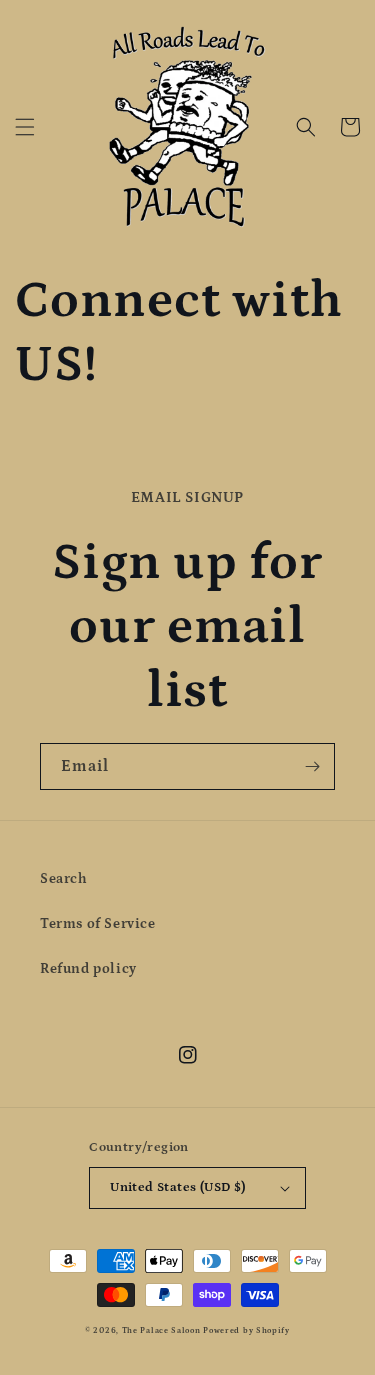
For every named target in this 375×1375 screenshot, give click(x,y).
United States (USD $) (177, 1187)
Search (64, 879)
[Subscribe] (312, 766)
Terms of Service (98, 924)
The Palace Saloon (161, 1330)
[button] (25, 127)
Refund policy (88, 969)
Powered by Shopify (246, 1330)
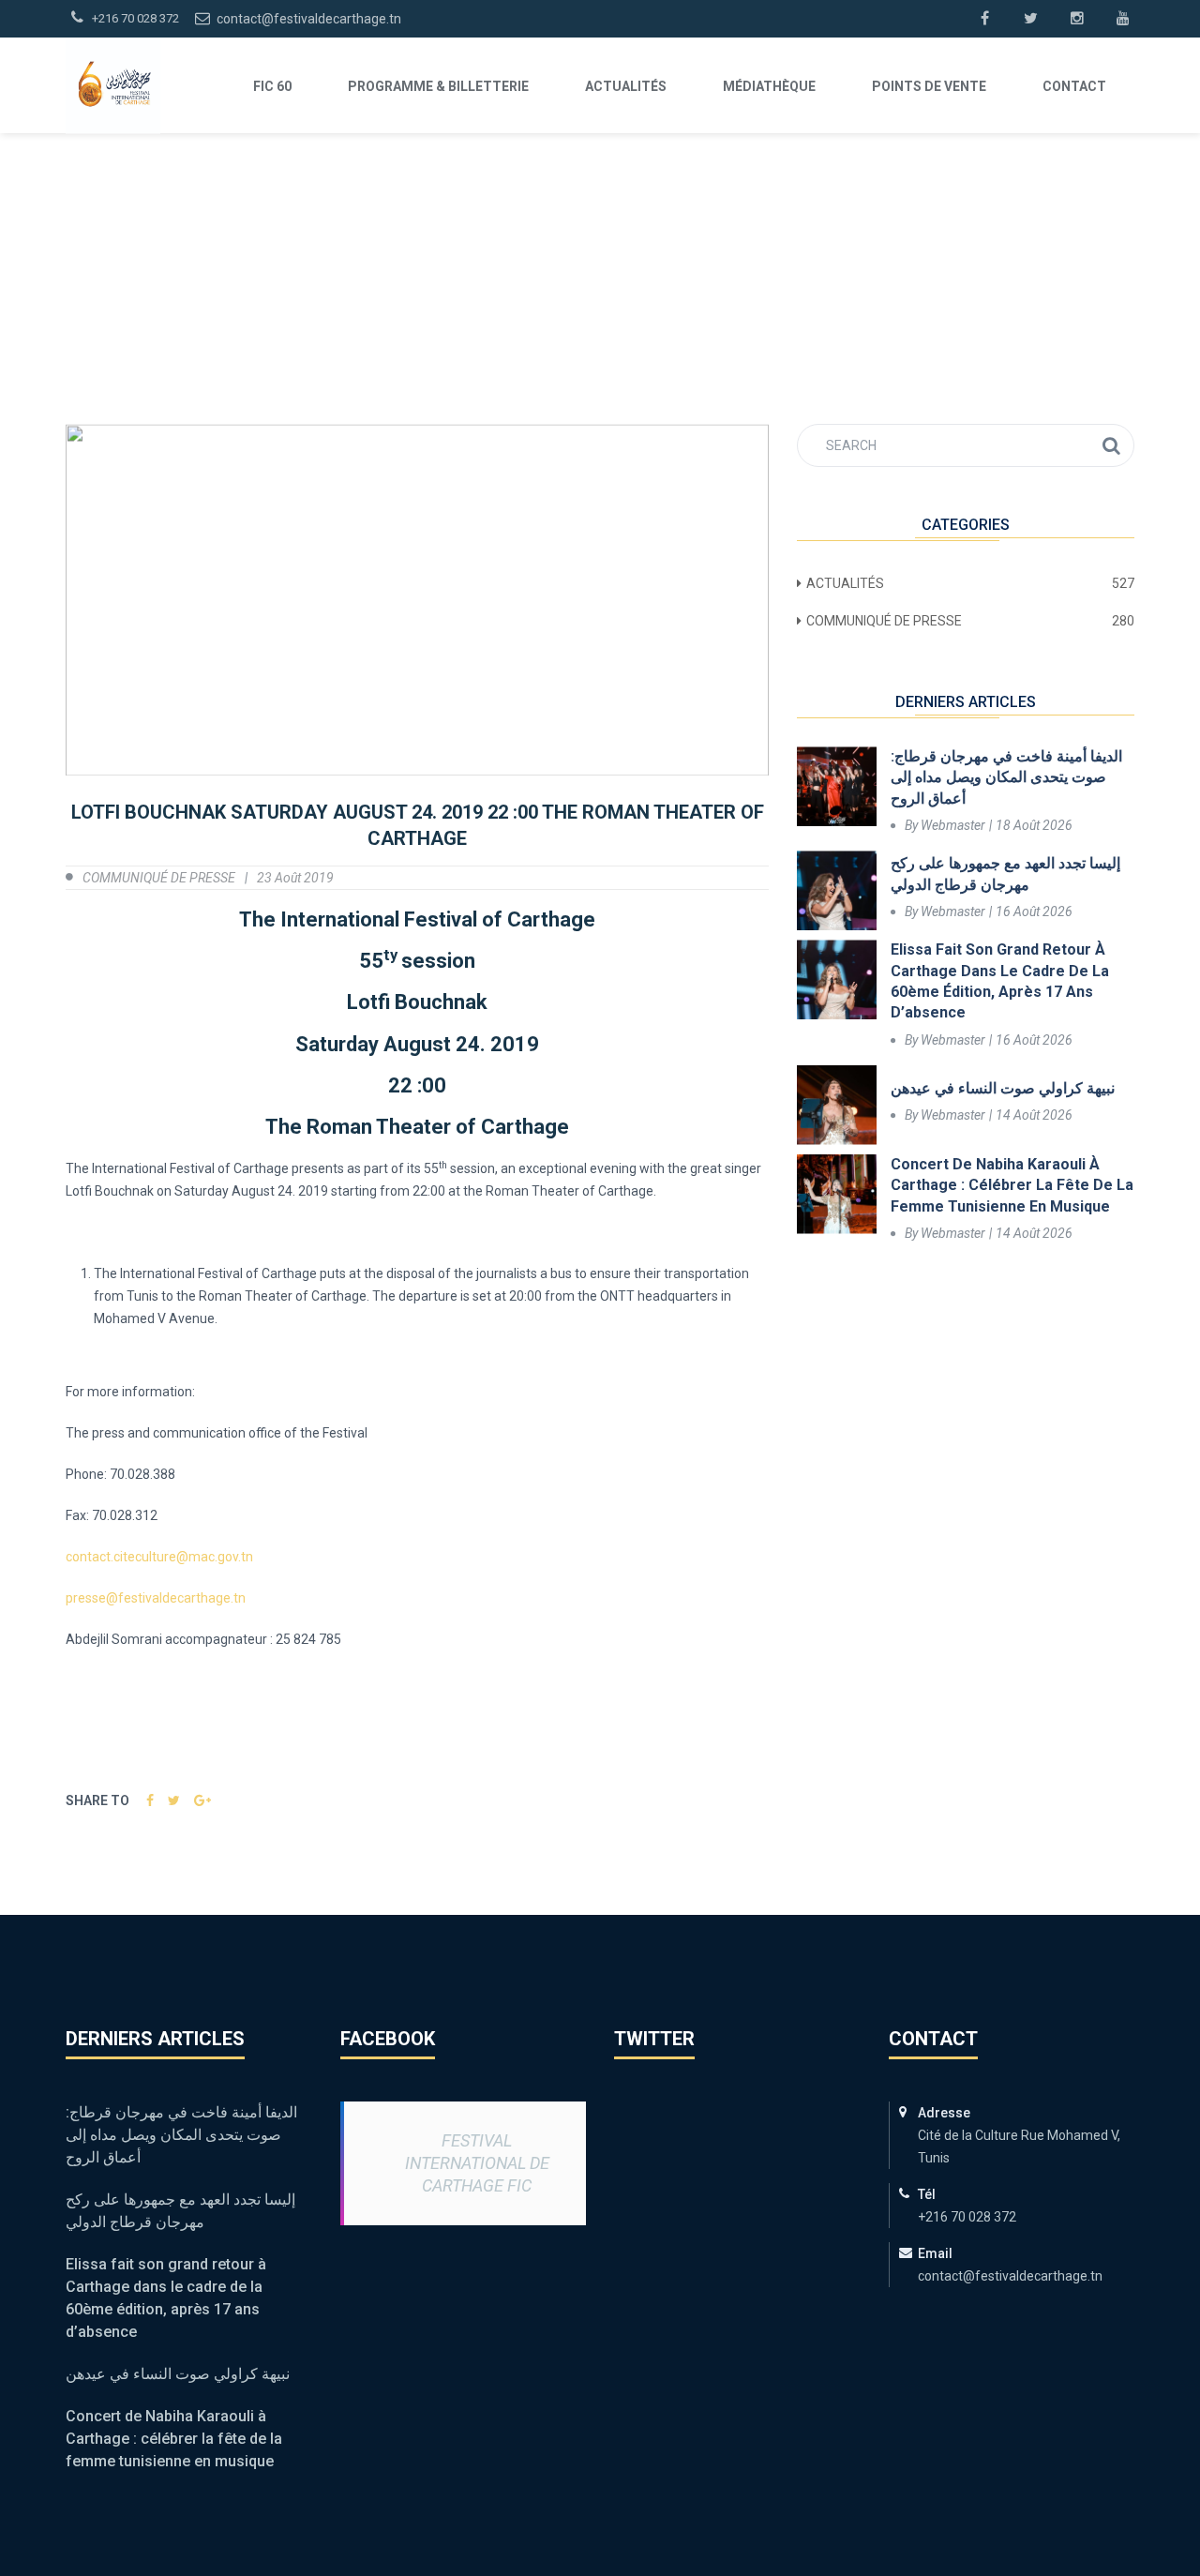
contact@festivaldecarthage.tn (307, 18)
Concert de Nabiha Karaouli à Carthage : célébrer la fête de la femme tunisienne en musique (1012, 1185)
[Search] (1111, 445)
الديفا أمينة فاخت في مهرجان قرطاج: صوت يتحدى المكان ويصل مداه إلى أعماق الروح (1006, 777)
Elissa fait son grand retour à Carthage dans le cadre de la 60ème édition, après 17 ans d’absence (1000, 981)
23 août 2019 (295, 877)
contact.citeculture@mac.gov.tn (159, 1556)
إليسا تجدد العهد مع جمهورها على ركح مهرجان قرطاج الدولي (1005, 873)
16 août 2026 (1034, 911)
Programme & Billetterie (438, 86)
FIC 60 (272, 86)
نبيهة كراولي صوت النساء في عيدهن (1003, 1088)
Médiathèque (769, 86)
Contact (1074, 86)
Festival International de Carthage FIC (477, 2163)
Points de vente (929, 86)
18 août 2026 (1034, 825)
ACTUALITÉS (626, 86)
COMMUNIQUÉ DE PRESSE (158, 877)
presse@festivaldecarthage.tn (156, 1597)
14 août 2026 (1034, 1114)
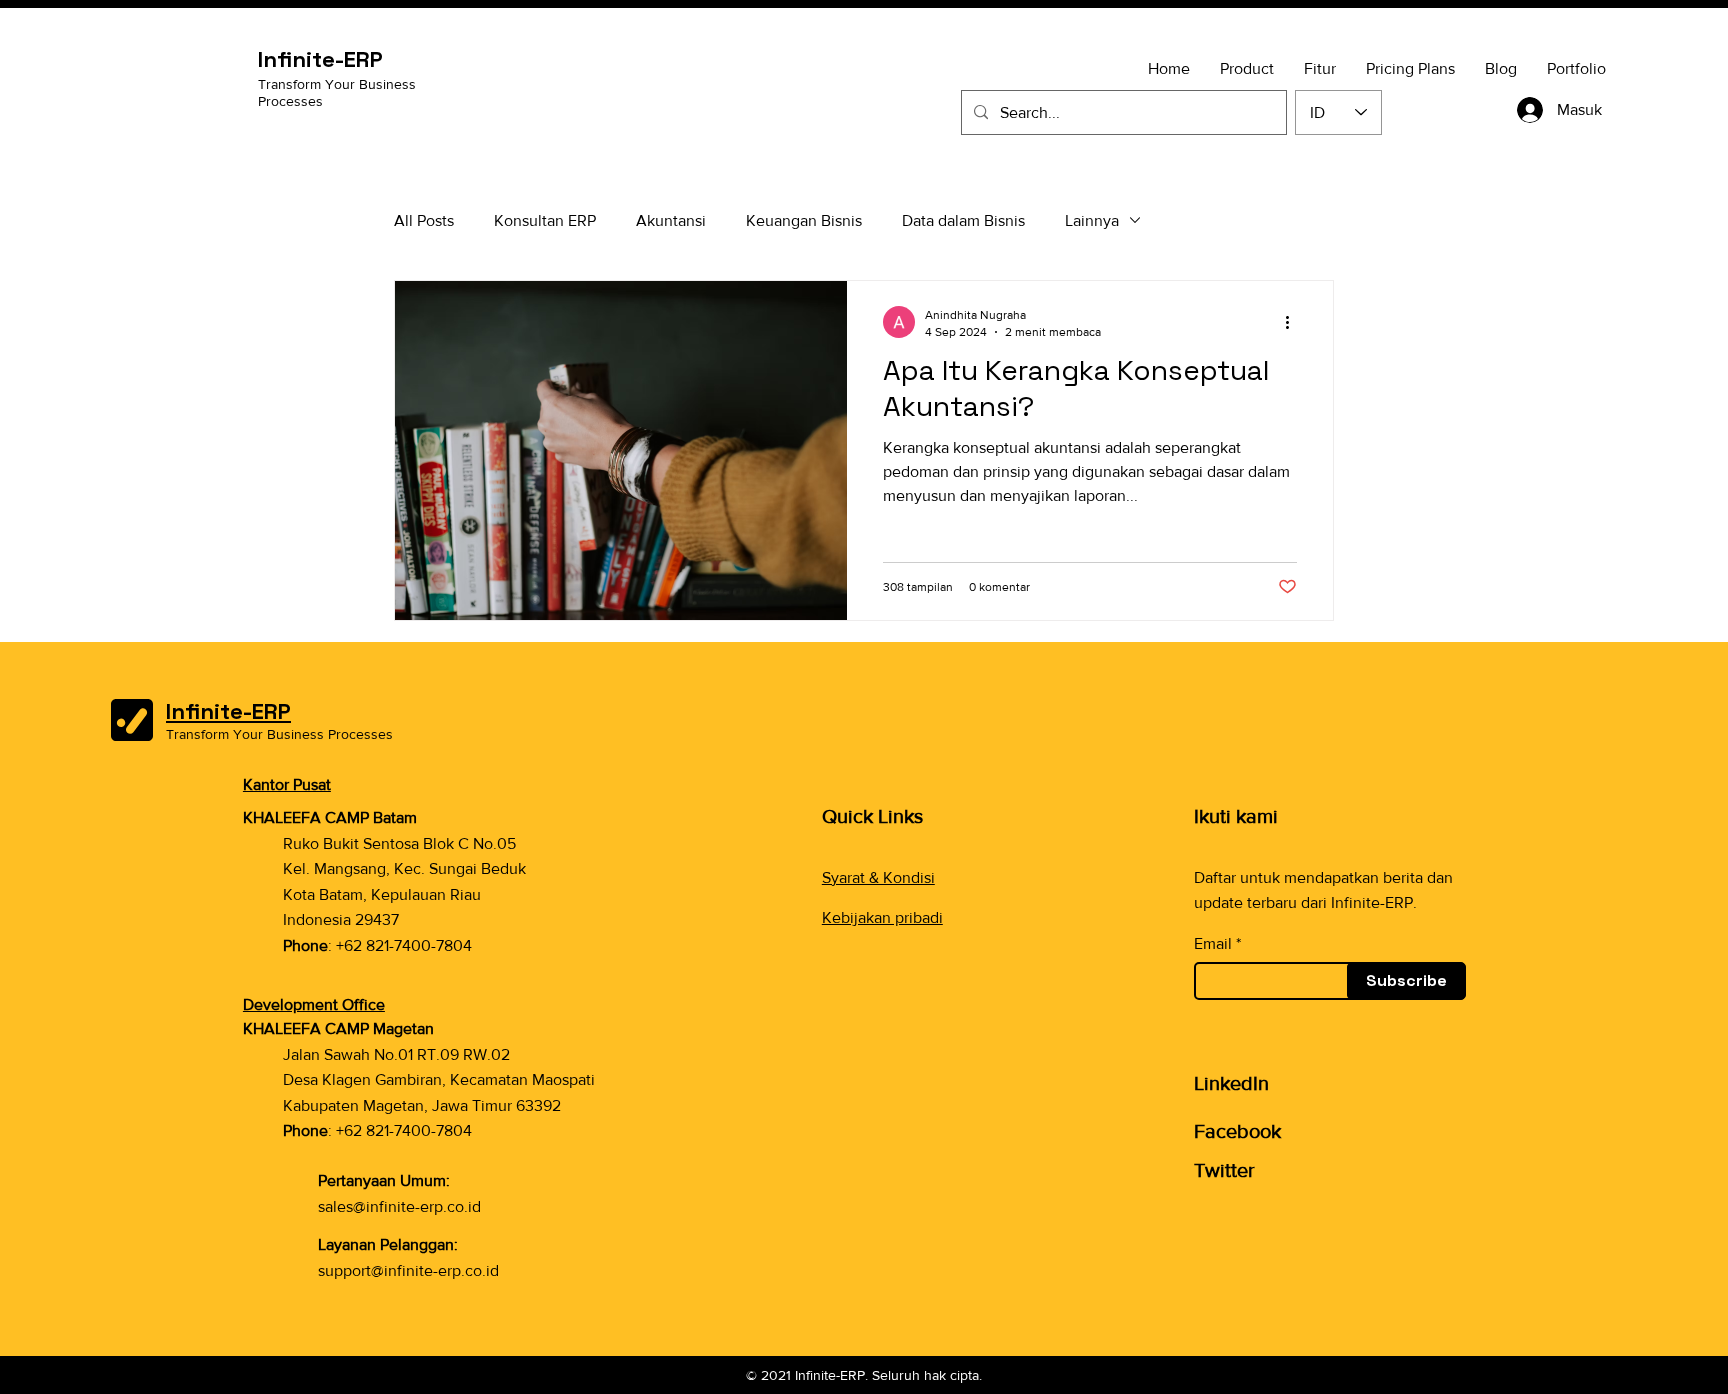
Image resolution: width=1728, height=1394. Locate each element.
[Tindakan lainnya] (1294, 322)
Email (1213, 944)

·····

Exercise brief ::
A word-for-word transcription of the listing is needed, minus its images.

Exercise result ::
For every named target in this 375×1375 screenshot, give click(x,y).
United States (USD $) (177, 1187)
Search (64, 879)
[Subscribe] (312, 766)
Terms of Service (98, 924)
The Palace Saloon (161, 1330)
[button] (25, 127)
Refund policy (88, 969)
Powered by Shopify (246, 1330)
contact@festivaldecarthage.tn (307, 18)
Concert de Nabiha Karaouli à Carthage : célébrer la fête de la femme tunisienne en musique (1012, 1185)
[Search] (1111, 445)
الديفا أمينة فاخت في مهرجان قرطاج: صوت يتحدى المكان ويصل مداه إلى أعماق الروح (1006, 777)
Elissa fait son grand retour à Carthage dans le cadre de la 60ème édition, après 17 ans d’absence (1000, 981)
23 août 2019 (295, 877)
contact.citeculture@mac.gov.tn (159, 1556)
إليسا تجدد العهد مع جمهورها على ركح مهرجان قرطاج الدولي (1005, 873)
16 août 2026 (1034, 911)
Programme & Billetterie (438, 86)
FIC 60 (272, 86)
نبيهة كراولي صوت النساء في عيدهن (1003, 1088)
Médiathèque (769, 86)
Contact (1074, 86)
Festival International de Carthage FIC (477, 2163)
Points de vente (929, 86)
18 août 2026 (1034, 825)
ACTUALITÉS (626, 86)
COMMUNIQUÉ DE PRESSE (158, 877)
presse@festivaldecarthage.tn (156, 1597)
14 août 2026 (1034, 1114)
Image resolution: width=1728, height=1394. Locate each element.
[Tindakan lainnya] (1294, 322)
Email (1213, 944)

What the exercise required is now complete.